▼

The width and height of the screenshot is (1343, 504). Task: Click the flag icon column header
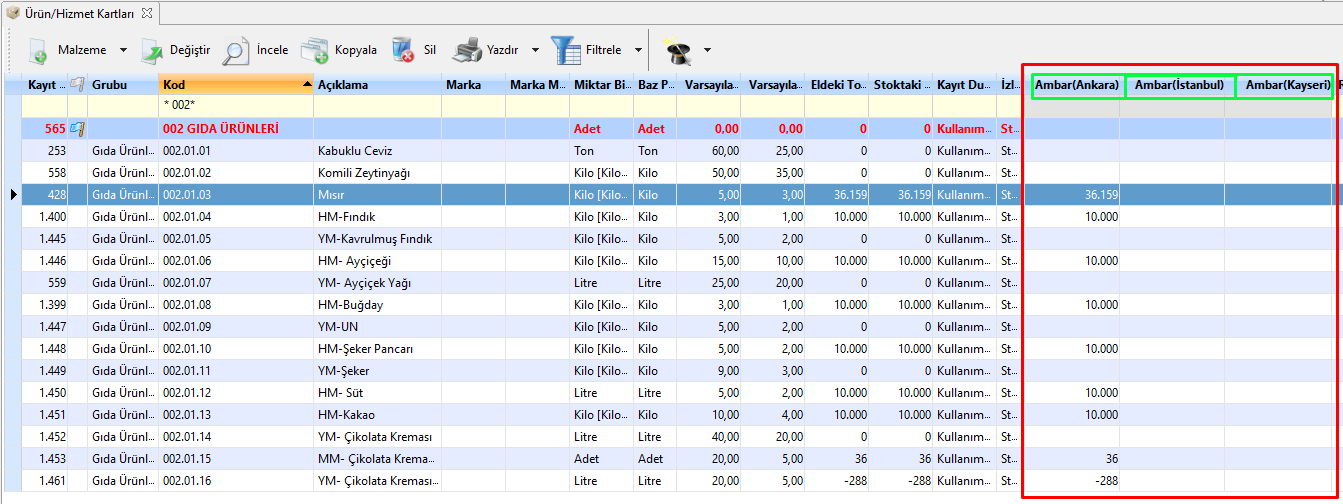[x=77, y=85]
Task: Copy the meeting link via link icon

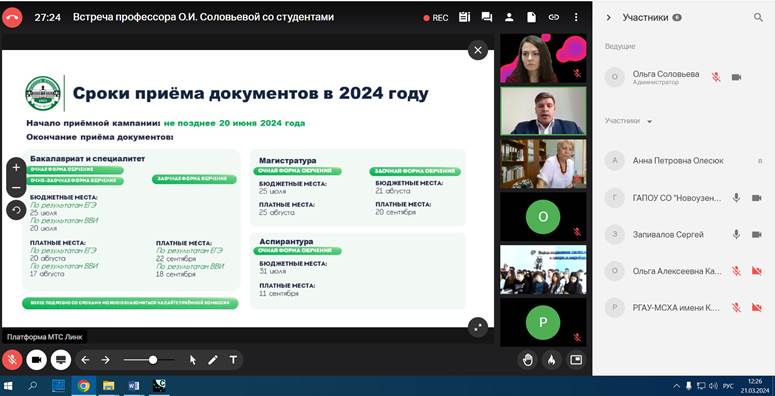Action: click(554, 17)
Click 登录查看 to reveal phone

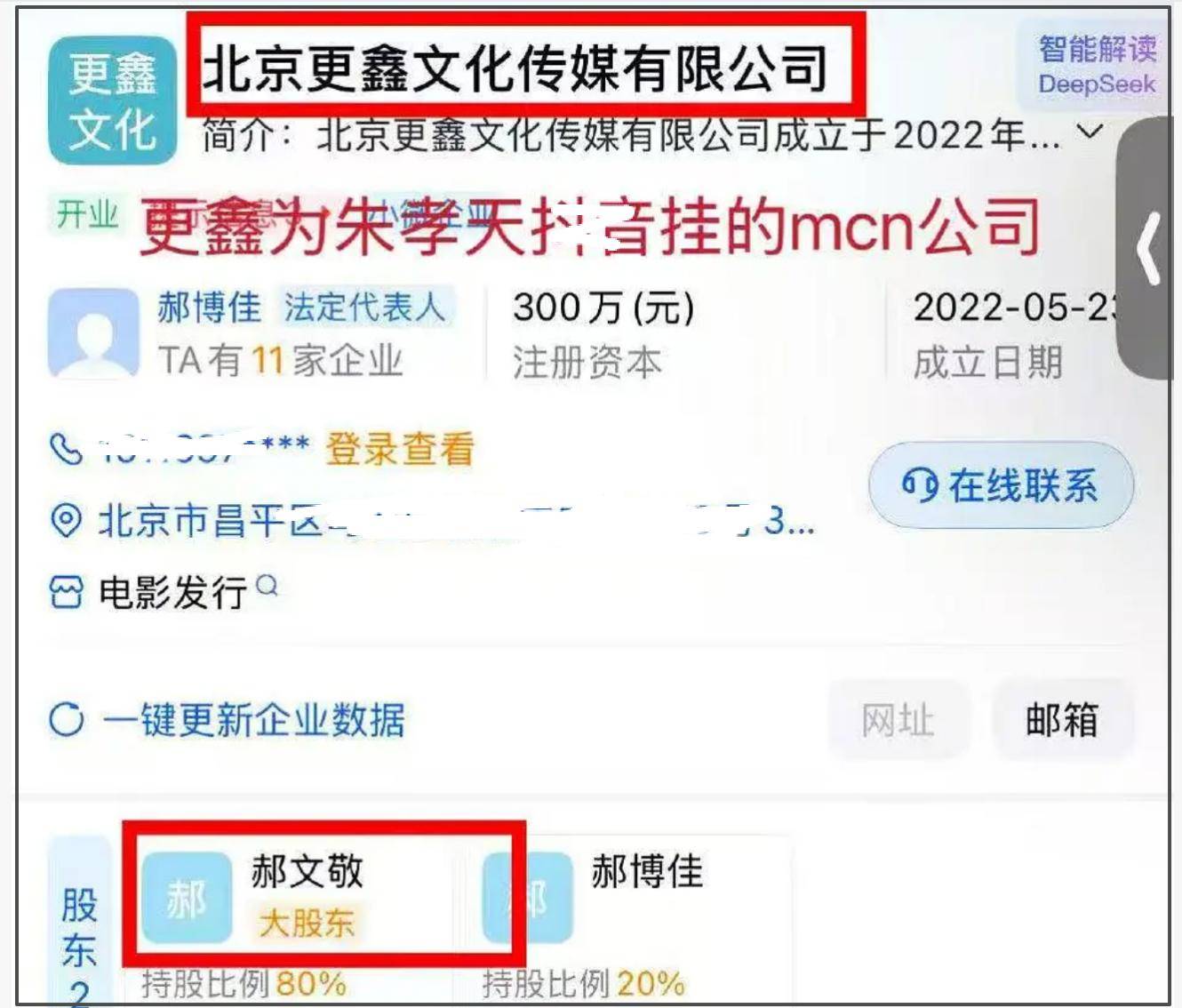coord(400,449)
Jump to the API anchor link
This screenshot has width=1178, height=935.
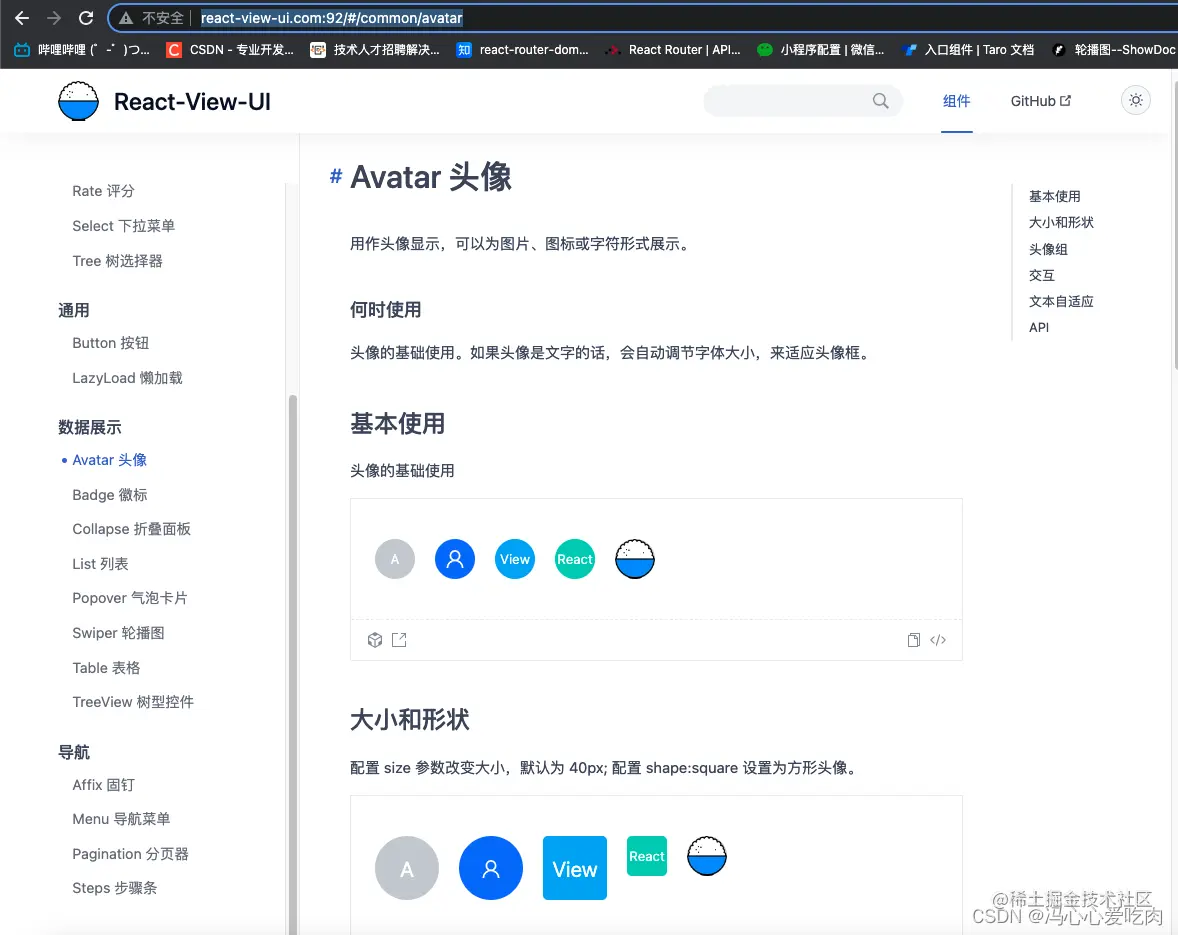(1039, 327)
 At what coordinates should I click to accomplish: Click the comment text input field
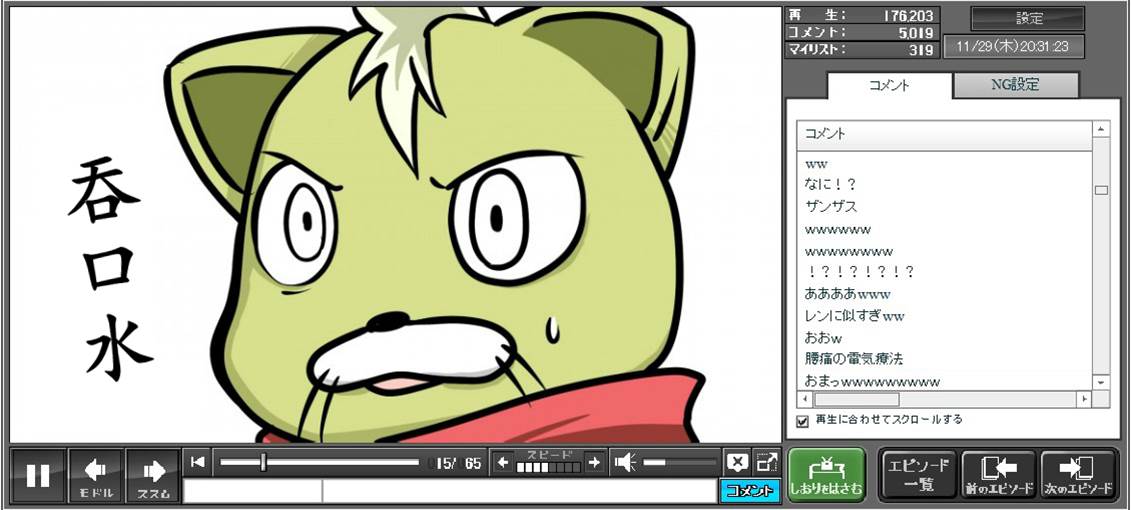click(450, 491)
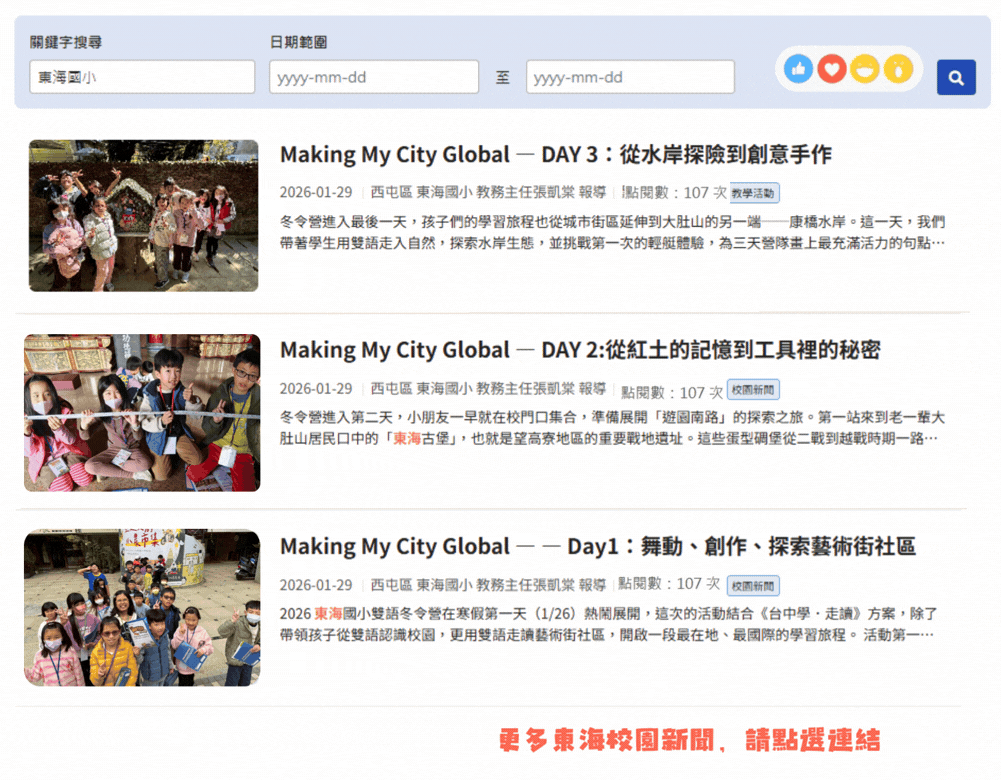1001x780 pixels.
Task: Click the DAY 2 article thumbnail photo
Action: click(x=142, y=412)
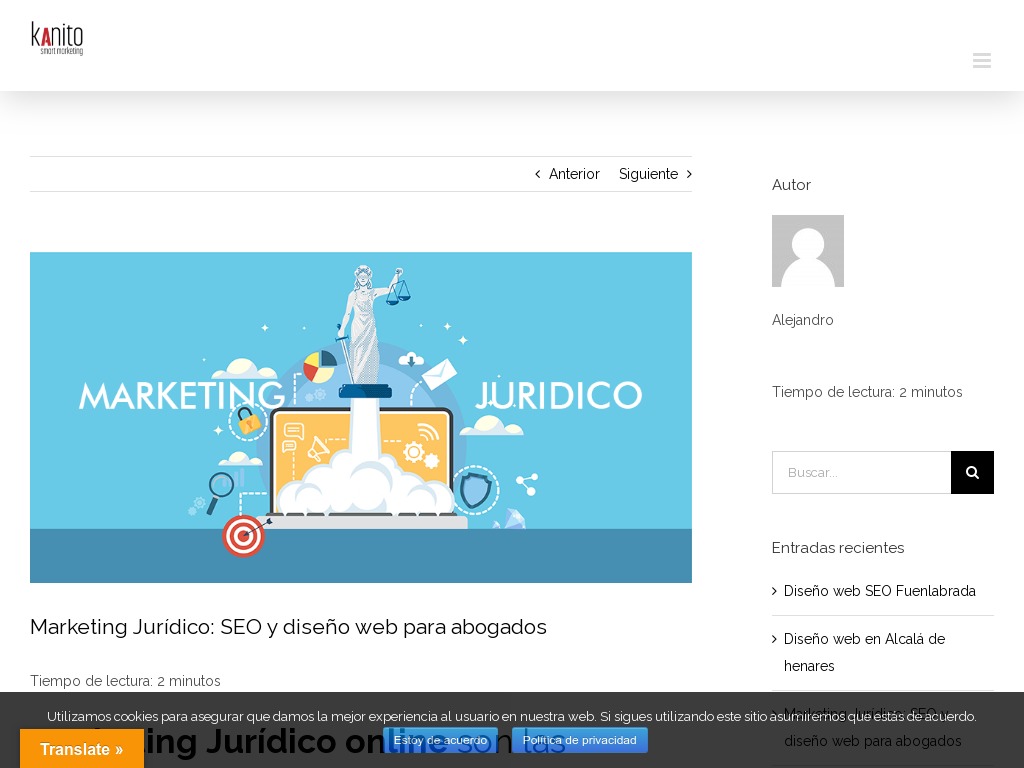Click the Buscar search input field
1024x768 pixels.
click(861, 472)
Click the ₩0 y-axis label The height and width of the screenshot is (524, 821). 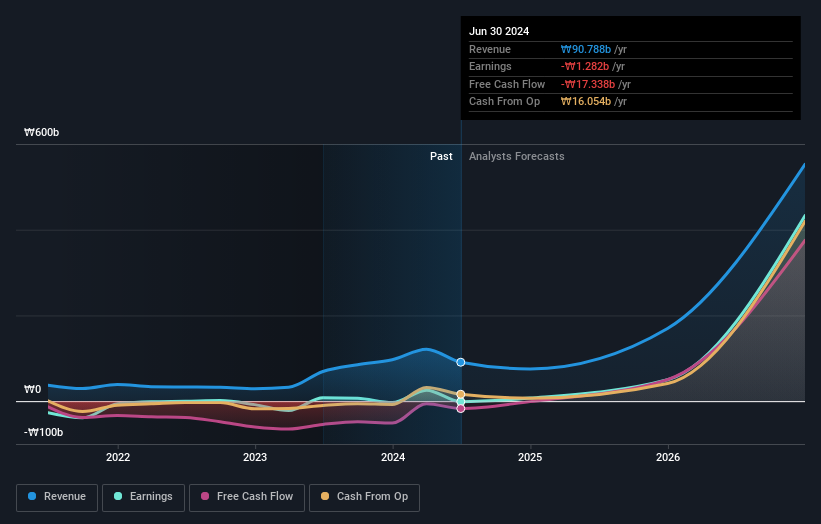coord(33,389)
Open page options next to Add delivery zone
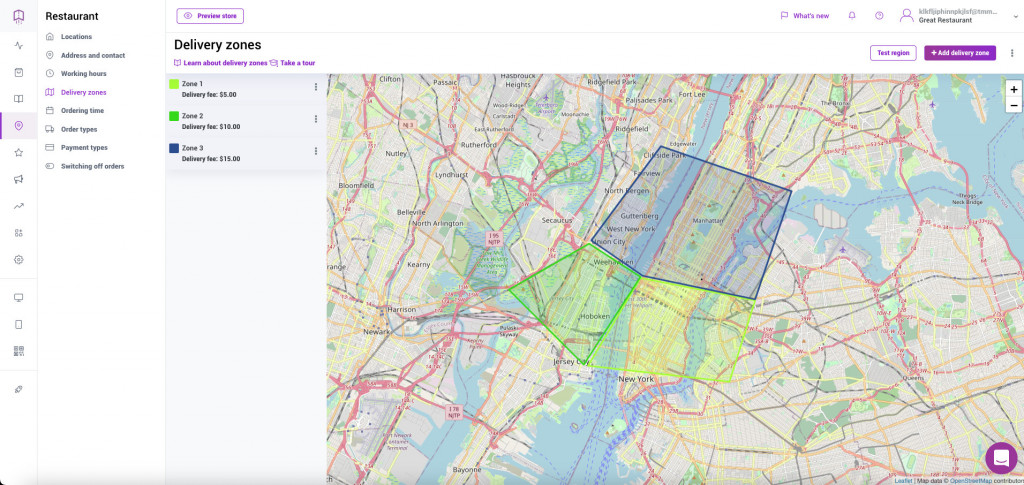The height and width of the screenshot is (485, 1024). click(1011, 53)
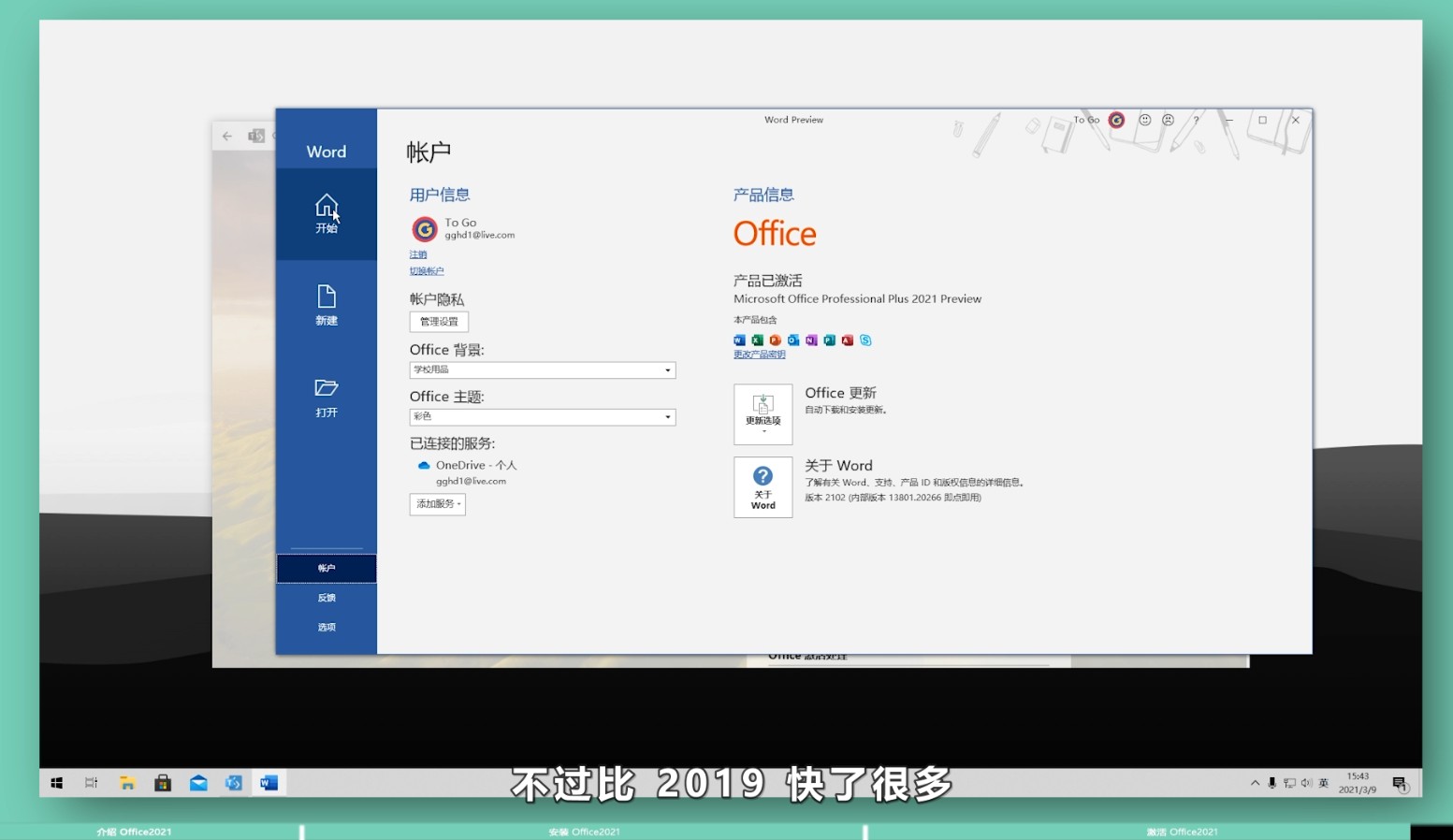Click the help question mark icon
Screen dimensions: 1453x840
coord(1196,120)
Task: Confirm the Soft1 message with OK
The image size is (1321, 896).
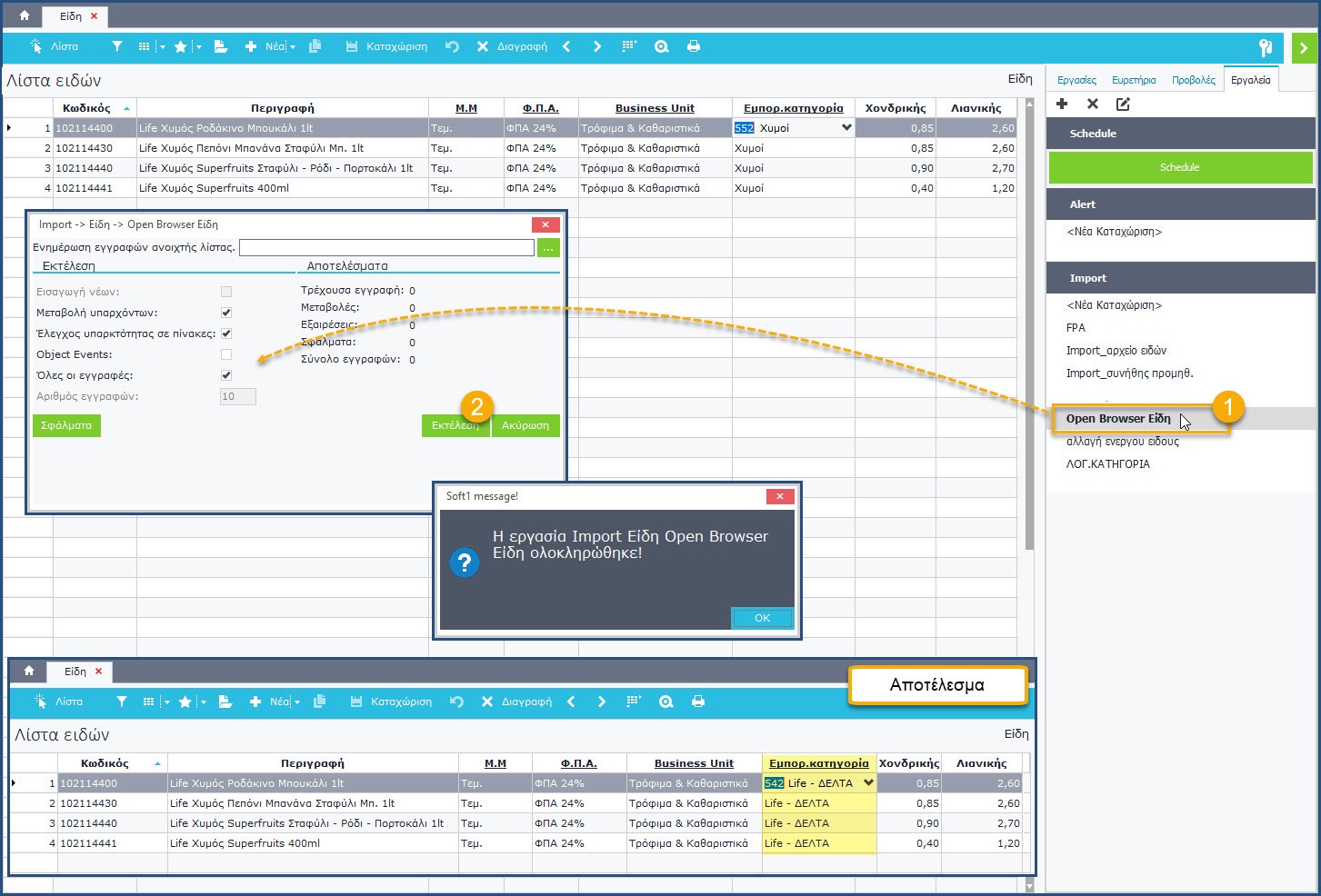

▲

▸ **TASK REQUIREMENTS**
Each line from the one bearing "Open page options next to Add delivery zone" through the final line of the records is to be copied exactly, and no pictures are to be included.

▸ **YOUR SOLUTION**
Open page options next to Add delivery zone
The height and width of the screenshot is (485, 1024). click(1011, 53)
Click the help question mark icon
Screen dimensions: 1453x840
coord(1196,120)
Task: Confirm the Soft1 message with OK
The image size is (1321, 896).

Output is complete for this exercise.